The next dish was called Ebi Mentaiyaki ($15.80) and it was a large grilled prawn topped with cod roe. It was one of my favourite dishes of the evening, after the Phoenix Roll.

The Ika Suga Teriyaki ($8.80) above was probably my least favourite dish, and even it was nice... it could have been just that I was nearing my limit...

Luckily for me, the next dish took a little time to set up and prepare... but of course, so we didn't starve, they brought a wonderfully fresh side of Edamame ($2.80) to nibble on while we waited. We watched with interest as a luminous purple gel was added to a burner. We were told it was 'liquid wax' and it is an imported product which they have had trouble getting into Australia from China as it is flammable.

On top of the burner a paper lining was placed (over a naked flame) and then the ingredients were added, including liquid! The paper wasn't waxed - we were amazed it worked. Apparently this is the latest technology - and has only been available in Asia for five months.

The dish is a Scallop and Salmon Kaminabe ($12.80) or hot pot, and as you can see, it stayed completely contained in the paper bowl! You can have it with a miso or shoyu (soy) base, ours was a miso base.

By this point I really wanted to die... I couldn't imagine eating another bite, and I tried to flag this with Michael Suwandi, our host. However there was of course another dish that the chef really wanted us to try from the 'Summer Specials' menu...

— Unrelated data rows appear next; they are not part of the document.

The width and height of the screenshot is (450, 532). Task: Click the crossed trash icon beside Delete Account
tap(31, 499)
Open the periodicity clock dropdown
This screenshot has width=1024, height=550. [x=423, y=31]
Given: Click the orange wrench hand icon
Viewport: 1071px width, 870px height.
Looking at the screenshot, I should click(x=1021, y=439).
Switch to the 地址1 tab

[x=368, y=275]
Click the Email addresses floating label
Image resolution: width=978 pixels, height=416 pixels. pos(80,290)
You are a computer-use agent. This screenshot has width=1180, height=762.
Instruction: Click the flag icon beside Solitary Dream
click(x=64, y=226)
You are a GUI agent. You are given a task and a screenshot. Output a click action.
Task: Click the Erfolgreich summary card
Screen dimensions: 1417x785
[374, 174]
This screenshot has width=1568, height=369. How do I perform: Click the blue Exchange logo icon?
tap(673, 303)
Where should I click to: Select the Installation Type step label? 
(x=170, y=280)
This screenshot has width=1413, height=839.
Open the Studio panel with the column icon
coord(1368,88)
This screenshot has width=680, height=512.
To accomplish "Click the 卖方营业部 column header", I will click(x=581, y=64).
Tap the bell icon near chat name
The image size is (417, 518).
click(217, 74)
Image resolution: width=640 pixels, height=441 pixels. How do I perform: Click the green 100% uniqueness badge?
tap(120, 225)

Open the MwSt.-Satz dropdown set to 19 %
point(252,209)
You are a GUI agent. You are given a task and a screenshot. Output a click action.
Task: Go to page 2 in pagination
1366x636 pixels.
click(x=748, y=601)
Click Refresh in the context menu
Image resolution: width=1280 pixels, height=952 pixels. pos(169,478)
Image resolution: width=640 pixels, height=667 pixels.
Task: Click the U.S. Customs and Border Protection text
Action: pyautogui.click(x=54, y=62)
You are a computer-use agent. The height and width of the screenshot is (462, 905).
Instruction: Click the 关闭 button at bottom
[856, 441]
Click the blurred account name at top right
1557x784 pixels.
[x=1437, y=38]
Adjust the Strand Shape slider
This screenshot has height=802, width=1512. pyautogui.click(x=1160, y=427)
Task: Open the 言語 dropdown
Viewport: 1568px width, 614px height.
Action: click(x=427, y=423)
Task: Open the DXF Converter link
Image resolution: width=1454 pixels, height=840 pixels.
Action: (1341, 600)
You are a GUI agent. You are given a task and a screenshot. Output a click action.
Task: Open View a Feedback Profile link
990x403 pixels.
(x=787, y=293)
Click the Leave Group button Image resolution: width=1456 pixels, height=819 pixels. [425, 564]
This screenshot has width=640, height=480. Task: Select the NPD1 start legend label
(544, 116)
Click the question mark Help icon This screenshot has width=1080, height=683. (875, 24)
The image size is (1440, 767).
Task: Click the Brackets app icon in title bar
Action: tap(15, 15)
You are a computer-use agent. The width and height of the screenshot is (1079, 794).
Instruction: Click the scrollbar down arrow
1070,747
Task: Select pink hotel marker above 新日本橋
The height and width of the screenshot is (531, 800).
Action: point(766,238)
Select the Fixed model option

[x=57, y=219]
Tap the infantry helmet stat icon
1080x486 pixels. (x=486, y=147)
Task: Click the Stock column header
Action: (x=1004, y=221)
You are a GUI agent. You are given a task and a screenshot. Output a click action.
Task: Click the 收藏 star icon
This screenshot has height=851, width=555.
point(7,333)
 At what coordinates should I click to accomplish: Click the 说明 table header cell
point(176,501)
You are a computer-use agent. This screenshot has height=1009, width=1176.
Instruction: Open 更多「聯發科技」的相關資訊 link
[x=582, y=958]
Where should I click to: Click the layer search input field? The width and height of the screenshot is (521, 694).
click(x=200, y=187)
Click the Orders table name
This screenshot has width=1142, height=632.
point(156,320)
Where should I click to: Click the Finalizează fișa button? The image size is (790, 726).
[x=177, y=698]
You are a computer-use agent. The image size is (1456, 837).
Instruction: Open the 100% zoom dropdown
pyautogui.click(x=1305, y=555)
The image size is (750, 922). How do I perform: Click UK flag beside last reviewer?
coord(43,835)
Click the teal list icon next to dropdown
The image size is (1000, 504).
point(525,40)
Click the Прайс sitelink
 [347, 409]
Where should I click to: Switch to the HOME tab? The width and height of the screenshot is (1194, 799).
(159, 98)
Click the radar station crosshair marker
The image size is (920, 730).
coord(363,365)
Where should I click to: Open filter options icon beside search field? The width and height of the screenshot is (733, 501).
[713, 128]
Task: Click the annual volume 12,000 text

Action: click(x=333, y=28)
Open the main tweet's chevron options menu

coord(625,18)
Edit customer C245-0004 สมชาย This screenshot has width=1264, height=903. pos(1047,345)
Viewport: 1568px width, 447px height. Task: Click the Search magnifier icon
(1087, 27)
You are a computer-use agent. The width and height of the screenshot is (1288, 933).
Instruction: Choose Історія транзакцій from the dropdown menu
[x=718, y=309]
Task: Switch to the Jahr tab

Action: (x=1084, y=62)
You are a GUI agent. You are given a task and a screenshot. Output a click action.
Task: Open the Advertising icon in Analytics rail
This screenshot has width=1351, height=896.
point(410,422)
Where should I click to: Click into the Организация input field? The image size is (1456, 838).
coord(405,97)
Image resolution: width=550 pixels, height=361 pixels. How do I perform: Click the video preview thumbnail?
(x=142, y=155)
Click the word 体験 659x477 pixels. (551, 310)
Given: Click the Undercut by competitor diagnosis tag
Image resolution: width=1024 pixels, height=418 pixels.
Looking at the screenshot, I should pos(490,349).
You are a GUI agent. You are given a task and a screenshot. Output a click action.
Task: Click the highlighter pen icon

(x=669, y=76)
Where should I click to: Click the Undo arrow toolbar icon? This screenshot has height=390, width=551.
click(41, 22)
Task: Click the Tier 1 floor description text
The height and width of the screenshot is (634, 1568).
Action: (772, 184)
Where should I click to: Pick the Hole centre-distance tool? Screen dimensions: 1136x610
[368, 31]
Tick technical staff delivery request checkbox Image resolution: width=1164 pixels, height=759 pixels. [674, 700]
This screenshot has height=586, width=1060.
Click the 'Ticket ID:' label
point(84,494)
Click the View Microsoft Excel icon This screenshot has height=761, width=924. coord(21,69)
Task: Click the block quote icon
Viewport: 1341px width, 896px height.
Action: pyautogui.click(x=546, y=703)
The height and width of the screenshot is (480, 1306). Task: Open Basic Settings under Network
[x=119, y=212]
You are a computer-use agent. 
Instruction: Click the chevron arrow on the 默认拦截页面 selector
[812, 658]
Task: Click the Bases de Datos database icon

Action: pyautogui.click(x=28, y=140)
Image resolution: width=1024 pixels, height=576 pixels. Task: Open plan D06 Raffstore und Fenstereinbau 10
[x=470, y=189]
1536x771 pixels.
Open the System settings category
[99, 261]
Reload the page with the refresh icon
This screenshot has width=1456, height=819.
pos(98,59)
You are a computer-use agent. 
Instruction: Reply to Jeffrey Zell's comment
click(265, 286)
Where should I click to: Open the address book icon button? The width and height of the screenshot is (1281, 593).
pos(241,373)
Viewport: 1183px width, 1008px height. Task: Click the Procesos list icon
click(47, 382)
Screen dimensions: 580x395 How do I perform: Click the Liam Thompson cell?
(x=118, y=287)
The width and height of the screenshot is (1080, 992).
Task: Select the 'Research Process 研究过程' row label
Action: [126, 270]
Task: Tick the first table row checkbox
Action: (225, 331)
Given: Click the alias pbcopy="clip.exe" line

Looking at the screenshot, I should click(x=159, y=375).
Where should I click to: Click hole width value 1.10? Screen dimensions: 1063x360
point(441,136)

And the Wagyu Steak with Wasabi Sauce ($16.80) was indeed an amazing dish - the sauce was an amazing accompaniment. I thought I was going to die though, as they brought us a plate of it EACH! I sank into my umpteenth glass of Hana Flavoured Sake ($32.80) which we tried by the bottle in both Fuji Apple and Lychee (both were amazing, refreshing and complimented the meal perfectly). Luckily it was 8%, so it's ideal for patrons who'd like to drive home.

And of course, we weren't going to escape without trying dessert were we? Desserts range from about $2.80-$7.80 with most being in the $2.80-$3.80 range. Our dessert was a trio of three ice-creams ($7.80) to share because I was pleading a deeply rooted inability to eat any more.

You'll laugh though when you see the post-dessert result...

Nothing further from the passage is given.